What is Quantitative Easing?
A lot of us have heard the term over the last few years, but few of us can describe it accurately in a conversation. I am talking about quantitative easing.
This monetary policy enacted by the Federal Reserve Bank, or the Fed, is one of the tools available to stimulate growth in the economy when things are slow.
That part we may all know, but…
What exactly is it?
Quantitative easing, usually just referred to as QE, is a way of pumping more money into the financial system. It works when the Fed buys U.S. Treasury bonds and other assets on the open market from banks and other institutions that hold them.
This has the effect of pushing more money (liquidity) into the system. By driving up the supply of money available for the banks to lend, the Fed hopes to stimulate lending to businesses, thus creating economic growth.
Why did the Fed begin this policy?
The Fed has a responsibility as part of its mandate to maintain financial stability and create jobs through setting monetary policy. How it does this is by raising or lowering short-term interest rates, making it either less or more attractive for businesses to borrow and grow.
“After the financial crisis however, the Fed
lowered short-term rates to essentially zero.”
In other words, there was little else they could do on that front.
Then they began quantitative easing. The process of bond buying and adding liquidity to the market also has the effect of lowering long-term interest rates.
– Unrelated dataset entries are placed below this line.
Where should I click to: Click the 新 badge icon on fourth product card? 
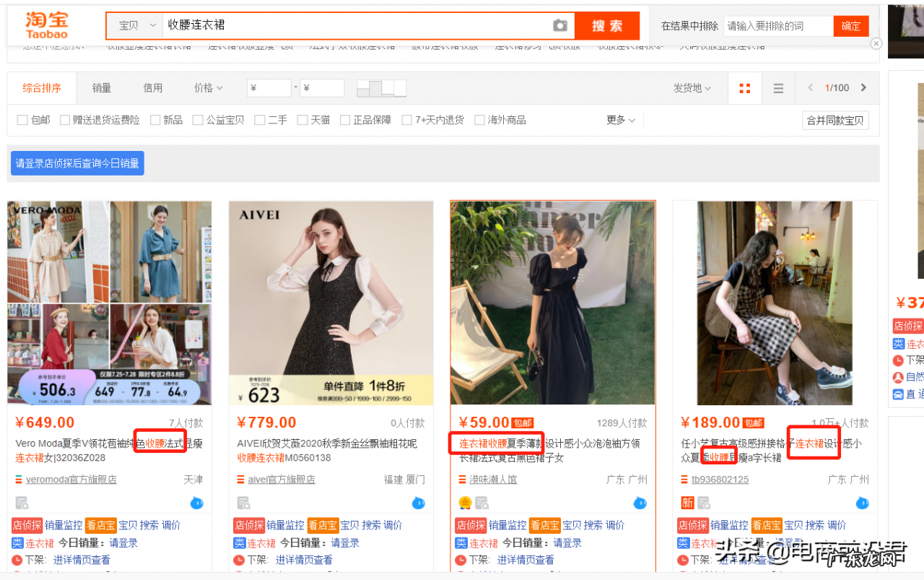pyautogui.click(x=687, y=502)
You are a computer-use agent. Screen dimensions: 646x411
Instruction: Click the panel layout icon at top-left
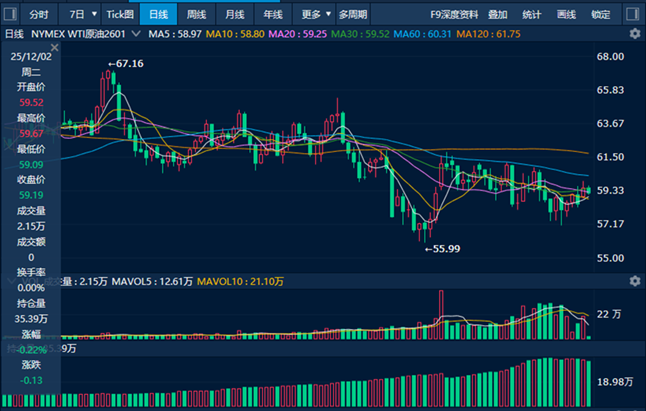pos(10,15)
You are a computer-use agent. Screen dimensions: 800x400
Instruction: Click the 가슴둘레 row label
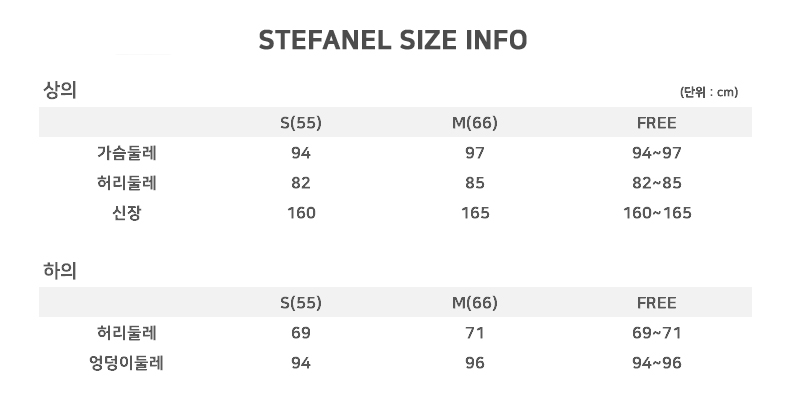pos(127,153)
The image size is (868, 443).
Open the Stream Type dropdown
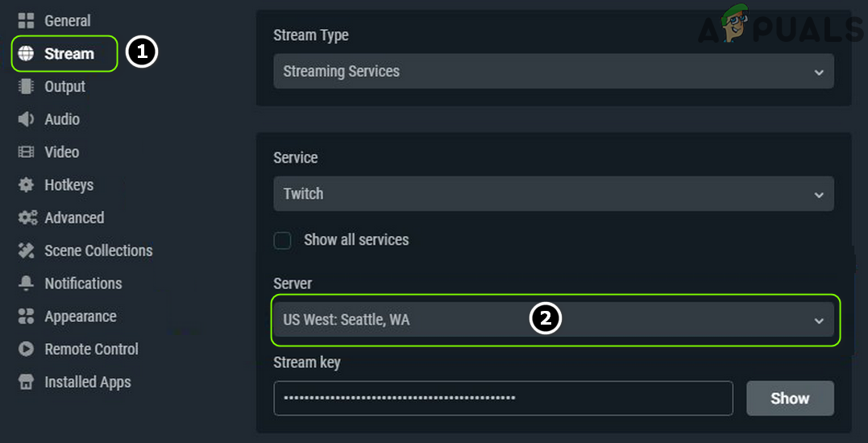[553, 72]
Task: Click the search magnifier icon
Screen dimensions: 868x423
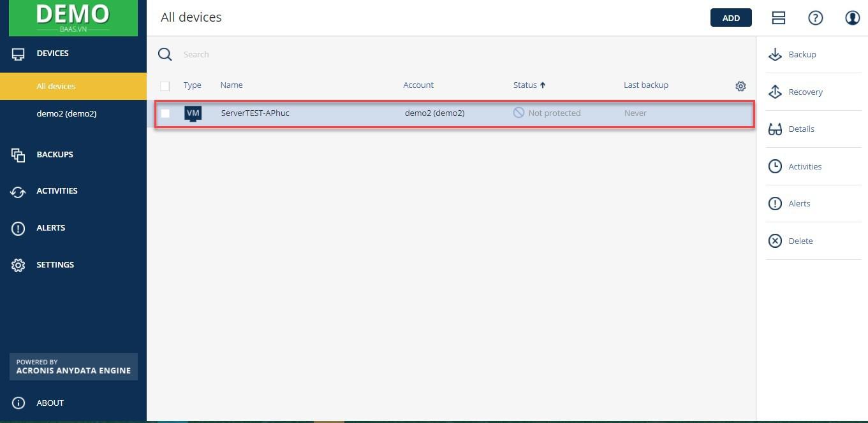Action: 165,54
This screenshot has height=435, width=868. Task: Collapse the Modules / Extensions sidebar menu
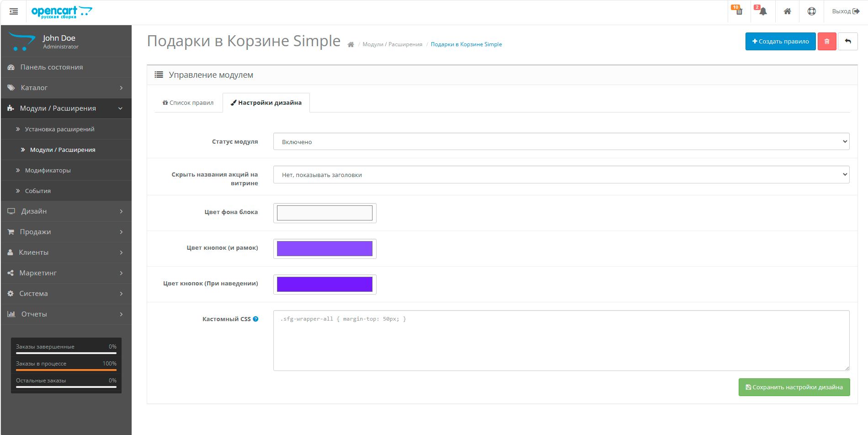click(66, 108)
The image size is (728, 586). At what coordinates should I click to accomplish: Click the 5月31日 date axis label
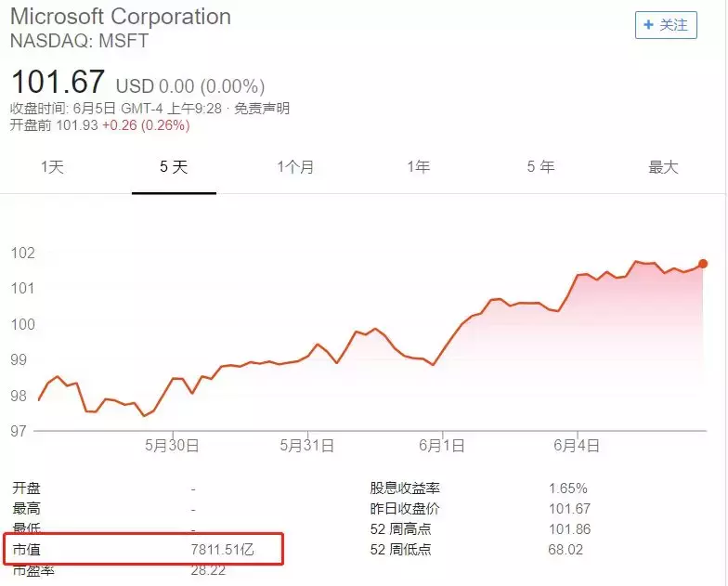(x=307, y=446)
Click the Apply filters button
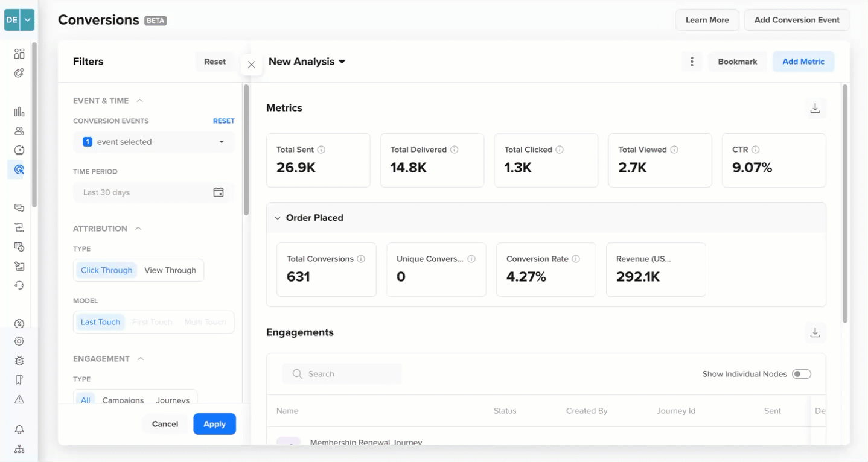This screenshot has width=868, height=462. [214, 424]
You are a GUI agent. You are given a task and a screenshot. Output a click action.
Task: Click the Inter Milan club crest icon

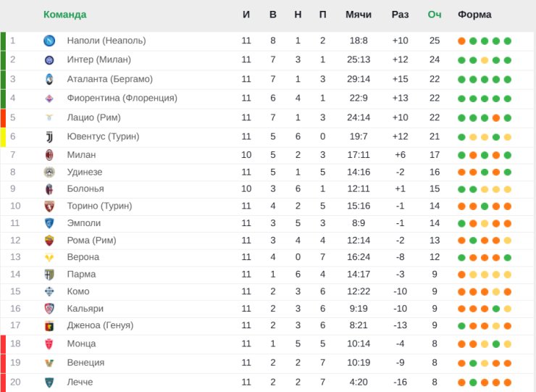coord(49,60)
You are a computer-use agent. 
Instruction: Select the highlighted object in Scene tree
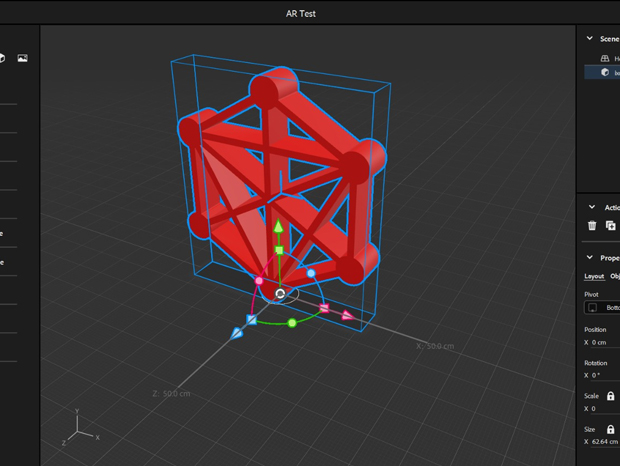[x=608, y=73]
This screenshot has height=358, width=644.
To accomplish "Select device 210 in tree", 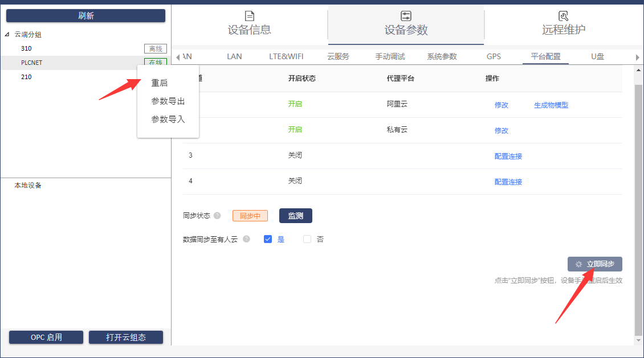I will 26,77.
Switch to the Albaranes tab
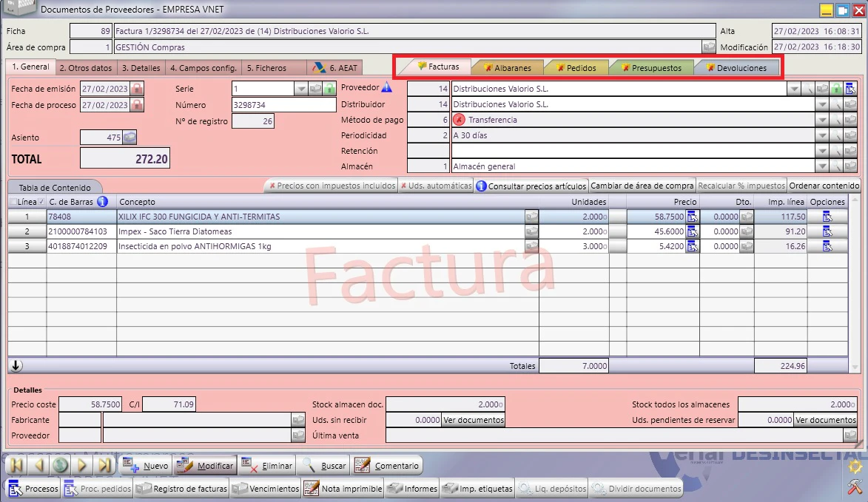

Currently the Fed is a consistent buyer of $85 billion of bonds each month as part of their third round of quantitative easing (QE3).
Is is working?
In order to understand if the Fed’s QE policy is having a positive impact on the economy, let’s take a look at a few key indicators of our economic growth:
When QE3 was initiated in September of 2012, the average 30-year mortgage rate was 3.55 percent. In May of 2013, it dipped to 3.35 percent. Home sales, one of the key measures of economic prosperity, increased by 17 percent over that period.
The unemployment rate when QE3 began was around 8.7 percent nationally. Currently, it’s hovering at around 7.3 percent.
Gross domestic product (GDP) is a measure of the goods and services our economy produces. It is currently running at a growth rate of around 2.5 percent. This is better than when the economic crisis hit, but it is around the same level as before QE3 was initiated.
Consumer spending accounts for two-thirds of our economy. Growth in consumer spending has bounced around between 1.3 percent and 1.8 percent for the past two years.
As you can see from these numbers, the success of QE3 is mixed. While it does seem to be moving us in the right direction, it is far from the engine of economic growth we need.
The better question at this point might be: What happens when the Fed ends its QE policy? The jury is still out on that one, but every indication is it will not happen any time soon.